Monday, December 14, 2009

Advanced debugging of submitting jobs to Swarm-Grid

This instruction is for the advanced users of Swarm-Grid to track their submitted jobs.
(1) Checking the remote cluster
[Step 1] login to a machine which has Globus installed.
[Step 2] get your proxy certificate
myproxy-logon -s myproxy.teragrid.org -l your_user_name
[Step 3] submit a request to remote cluster
globusrun -o -r grid-co.ncsa.teragrid.org/jobmanager '&(executable=/bin/ls)'

* If this step works fine, your remote cluster and the jobmanager on the cluster works fine.
* If your myproxy-logon cannot be located, check your globus user environment is set up correctly.
source $GLOBUS_LOCATION/etc/globus-user-env.sh

(2) Checking the mySQL table directly
[Step 1] login to the mySQL with username and password for the swarm.
mysql -u jobsub -p
[Step 2] select the database
use jobsubmission;
[Step 3] check the debugging log for your job
select * from SubmitRecord where TicketID="213655869" AND InternalID=200;
* As soon as the job reaches the stage, swarm records the time to the field. Therefore if the value of the field is NULL, the job has not been reached to that stage.

(3) Globus Temporary Files and Locations
your_home
--.globus
----g1
------h6.bigred.teragrid.iu.edu
-------- directories with the actual globus job numbers
-----------remote_io_url
-----------scheduler_loadleveler_job_script:
-----------stdout
-----------x509_up
-- Globus*** : temporary directory: keeps input,output etc.. files. This is the directory your script will process as current directory.

* Temporary directory is mostly deleted after the job is processed. This is for the bigred. Other teragrid machines have similar structures for the temporary files and unstaged files.

Tuesday, May 12, 2009

Adding EC2 computing nodes to your Hadoop Cluster

If you want to add EC2 nodes as your slave nodes of existing Hadoop cluster:

Step1] Create a EC2 instance which has hadoop installed.
ec2-describe-images -x all | grep hadoop

Step2] Make sure that the version of hadoop MUST be identical on all the machines in your cluster.

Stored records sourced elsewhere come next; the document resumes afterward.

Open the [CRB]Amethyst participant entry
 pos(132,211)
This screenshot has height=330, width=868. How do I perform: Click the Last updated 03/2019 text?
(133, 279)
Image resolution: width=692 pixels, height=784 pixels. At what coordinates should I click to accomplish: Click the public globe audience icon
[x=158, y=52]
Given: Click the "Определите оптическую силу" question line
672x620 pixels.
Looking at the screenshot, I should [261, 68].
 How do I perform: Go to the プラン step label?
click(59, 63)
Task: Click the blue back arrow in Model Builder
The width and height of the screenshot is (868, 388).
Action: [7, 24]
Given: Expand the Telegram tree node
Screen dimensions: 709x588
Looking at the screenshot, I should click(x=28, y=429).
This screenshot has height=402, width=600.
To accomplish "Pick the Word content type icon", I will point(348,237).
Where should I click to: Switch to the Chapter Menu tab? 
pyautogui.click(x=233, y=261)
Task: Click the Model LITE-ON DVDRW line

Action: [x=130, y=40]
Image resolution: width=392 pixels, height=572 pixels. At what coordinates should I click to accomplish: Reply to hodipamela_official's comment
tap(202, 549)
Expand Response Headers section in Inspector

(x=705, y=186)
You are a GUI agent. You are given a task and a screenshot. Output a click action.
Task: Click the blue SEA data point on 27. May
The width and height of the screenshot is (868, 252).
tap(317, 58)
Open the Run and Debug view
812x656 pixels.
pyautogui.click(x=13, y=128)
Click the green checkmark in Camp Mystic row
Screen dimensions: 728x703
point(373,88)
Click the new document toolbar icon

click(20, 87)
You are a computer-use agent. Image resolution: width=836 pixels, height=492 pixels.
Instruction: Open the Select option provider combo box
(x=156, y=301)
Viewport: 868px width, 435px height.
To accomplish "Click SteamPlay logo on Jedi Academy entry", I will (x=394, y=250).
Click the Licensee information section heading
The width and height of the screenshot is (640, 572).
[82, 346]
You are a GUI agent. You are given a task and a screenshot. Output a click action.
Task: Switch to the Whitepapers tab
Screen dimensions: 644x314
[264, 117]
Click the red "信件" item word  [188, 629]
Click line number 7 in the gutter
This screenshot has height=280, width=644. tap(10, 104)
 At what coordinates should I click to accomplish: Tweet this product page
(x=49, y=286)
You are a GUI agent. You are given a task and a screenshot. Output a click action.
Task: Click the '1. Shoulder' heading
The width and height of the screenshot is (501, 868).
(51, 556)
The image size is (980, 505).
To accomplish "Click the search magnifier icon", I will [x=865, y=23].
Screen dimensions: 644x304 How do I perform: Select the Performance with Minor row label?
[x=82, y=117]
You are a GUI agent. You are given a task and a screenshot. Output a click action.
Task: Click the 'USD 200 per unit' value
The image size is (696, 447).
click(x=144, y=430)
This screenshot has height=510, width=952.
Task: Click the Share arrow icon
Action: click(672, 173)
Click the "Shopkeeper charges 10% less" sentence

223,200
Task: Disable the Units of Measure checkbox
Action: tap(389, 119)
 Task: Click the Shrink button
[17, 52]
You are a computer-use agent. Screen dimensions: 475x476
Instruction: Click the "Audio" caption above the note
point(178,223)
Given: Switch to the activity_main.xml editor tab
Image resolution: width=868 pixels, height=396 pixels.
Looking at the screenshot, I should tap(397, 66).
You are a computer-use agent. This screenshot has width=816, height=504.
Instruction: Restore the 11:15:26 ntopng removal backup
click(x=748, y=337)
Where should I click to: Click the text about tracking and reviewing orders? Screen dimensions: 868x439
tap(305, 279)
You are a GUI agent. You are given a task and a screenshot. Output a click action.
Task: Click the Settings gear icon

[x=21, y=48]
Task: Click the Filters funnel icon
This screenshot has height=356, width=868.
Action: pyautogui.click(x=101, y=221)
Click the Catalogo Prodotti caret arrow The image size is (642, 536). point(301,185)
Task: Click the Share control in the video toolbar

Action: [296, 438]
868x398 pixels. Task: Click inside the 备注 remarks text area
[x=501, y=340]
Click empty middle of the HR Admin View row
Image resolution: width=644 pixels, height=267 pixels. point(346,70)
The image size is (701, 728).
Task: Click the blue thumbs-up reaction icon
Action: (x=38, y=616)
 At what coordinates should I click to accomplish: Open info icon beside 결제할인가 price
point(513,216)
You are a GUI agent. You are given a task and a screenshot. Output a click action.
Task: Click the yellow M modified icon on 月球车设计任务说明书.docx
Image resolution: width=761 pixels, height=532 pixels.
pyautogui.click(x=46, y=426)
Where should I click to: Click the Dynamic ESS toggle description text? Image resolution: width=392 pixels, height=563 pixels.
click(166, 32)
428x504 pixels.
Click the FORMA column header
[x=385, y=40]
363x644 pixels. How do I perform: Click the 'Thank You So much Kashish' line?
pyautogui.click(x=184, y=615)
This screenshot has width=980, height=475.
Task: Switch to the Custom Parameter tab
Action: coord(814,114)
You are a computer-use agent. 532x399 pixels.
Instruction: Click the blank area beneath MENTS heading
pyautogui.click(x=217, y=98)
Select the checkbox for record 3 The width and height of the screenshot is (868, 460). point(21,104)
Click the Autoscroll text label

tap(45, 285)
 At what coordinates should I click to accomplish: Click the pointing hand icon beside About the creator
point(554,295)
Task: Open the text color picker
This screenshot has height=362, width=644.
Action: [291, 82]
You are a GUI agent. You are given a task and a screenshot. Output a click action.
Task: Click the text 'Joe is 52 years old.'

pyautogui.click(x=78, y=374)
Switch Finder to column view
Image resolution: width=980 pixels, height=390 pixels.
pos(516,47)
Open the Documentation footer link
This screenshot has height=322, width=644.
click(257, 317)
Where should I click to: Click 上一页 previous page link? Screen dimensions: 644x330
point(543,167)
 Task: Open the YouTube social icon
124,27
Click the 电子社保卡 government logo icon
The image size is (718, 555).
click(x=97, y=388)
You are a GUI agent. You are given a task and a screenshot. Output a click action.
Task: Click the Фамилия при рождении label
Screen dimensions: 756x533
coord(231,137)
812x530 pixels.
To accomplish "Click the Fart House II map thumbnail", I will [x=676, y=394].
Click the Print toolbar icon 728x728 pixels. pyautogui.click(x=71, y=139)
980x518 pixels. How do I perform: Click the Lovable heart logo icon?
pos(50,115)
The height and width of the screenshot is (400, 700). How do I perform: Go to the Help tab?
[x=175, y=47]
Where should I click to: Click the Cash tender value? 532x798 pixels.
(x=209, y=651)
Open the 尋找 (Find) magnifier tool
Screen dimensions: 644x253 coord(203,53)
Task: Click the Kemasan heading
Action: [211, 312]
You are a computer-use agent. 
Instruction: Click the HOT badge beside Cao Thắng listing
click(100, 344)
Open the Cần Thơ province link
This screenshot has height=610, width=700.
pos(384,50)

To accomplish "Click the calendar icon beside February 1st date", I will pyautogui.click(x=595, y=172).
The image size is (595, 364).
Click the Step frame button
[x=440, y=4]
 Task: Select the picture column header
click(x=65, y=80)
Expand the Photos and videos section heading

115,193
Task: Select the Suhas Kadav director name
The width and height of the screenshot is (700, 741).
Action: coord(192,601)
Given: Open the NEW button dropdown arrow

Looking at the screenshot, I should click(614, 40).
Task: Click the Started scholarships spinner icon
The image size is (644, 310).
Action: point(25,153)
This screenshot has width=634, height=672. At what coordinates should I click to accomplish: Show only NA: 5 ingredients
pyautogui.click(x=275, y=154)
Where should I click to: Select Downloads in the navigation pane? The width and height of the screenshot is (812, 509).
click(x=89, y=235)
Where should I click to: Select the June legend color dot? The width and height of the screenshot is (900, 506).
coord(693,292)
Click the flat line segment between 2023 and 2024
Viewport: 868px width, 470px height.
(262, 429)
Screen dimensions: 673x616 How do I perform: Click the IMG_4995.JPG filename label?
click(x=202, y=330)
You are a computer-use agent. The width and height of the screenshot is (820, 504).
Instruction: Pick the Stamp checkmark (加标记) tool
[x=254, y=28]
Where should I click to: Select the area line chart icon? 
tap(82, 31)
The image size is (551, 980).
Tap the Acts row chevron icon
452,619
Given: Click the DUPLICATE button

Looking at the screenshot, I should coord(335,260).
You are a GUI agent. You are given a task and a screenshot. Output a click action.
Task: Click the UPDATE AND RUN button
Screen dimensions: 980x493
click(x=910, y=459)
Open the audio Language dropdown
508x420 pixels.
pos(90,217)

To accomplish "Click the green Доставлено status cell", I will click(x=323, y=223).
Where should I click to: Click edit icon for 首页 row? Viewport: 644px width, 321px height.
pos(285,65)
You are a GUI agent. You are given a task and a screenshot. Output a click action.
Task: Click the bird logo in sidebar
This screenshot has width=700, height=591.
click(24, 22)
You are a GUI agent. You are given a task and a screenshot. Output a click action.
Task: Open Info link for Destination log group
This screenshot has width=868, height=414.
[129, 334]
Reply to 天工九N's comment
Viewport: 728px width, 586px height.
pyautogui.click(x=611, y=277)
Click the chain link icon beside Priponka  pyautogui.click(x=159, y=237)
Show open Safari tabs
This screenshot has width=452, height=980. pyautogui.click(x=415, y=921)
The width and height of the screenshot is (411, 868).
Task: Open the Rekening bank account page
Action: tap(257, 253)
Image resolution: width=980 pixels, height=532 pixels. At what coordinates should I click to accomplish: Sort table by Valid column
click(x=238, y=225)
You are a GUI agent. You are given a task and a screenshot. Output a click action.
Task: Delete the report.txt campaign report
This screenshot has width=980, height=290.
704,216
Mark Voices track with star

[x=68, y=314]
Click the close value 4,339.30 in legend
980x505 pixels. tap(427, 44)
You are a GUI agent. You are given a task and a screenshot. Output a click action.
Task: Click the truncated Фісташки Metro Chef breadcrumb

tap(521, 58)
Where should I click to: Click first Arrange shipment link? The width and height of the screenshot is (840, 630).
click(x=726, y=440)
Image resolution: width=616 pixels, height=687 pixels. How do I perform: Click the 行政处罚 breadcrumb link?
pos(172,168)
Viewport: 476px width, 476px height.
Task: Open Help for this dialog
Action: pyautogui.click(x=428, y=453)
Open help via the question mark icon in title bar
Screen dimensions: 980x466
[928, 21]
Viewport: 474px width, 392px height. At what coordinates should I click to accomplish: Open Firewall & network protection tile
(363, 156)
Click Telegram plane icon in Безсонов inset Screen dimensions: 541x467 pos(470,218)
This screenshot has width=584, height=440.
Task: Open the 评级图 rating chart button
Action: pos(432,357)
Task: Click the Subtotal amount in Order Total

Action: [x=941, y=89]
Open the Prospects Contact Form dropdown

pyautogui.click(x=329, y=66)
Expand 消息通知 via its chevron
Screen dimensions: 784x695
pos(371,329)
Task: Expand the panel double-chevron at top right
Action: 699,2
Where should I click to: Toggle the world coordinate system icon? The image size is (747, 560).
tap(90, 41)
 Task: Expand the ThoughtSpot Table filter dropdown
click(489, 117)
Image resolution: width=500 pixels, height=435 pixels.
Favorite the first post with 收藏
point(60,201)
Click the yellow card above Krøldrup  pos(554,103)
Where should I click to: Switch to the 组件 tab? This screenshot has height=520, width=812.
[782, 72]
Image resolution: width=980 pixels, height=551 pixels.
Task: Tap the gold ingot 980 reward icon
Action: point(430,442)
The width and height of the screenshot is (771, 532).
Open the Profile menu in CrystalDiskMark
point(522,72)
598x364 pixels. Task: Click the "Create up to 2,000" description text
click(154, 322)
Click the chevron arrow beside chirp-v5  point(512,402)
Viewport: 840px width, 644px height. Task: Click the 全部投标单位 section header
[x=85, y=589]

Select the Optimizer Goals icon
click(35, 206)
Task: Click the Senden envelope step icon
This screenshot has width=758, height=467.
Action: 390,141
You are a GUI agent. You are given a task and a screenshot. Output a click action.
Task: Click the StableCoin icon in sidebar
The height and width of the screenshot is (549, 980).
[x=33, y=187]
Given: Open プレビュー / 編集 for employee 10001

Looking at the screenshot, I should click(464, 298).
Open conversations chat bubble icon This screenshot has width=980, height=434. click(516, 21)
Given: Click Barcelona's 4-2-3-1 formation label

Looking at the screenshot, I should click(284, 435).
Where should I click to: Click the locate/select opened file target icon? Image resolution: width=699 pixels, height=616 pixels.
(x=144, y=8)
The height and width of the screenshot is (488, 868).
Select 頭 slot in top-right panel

Step3] Generate public key on your master machine:

ssh-keygen -t rsa

Then your publickey is stored in,

.ssh/id_rsa.pub

Step4] Copy your public key (id_rsa.pub) to .ssh/authorized_keys on your EC2 instance. Now you can ssh to your instance without your keypair.

Step5] Add your new slave node to your hadoop_loc/conf/slaves
Mine looks like:

localhost
ec2-111-222-333-444.compute-1.amazonaws.com

Step6] Synchronize or copy your configufation files to the slave nodes:
-hadoop-site.xml
-slaves
-master

Step7] format your namenode (if you need)

Step8] start your cluster!!

Wednesday, March 18, 2009

Additional Teragrid resources for Bioinformatics Software(CAP3)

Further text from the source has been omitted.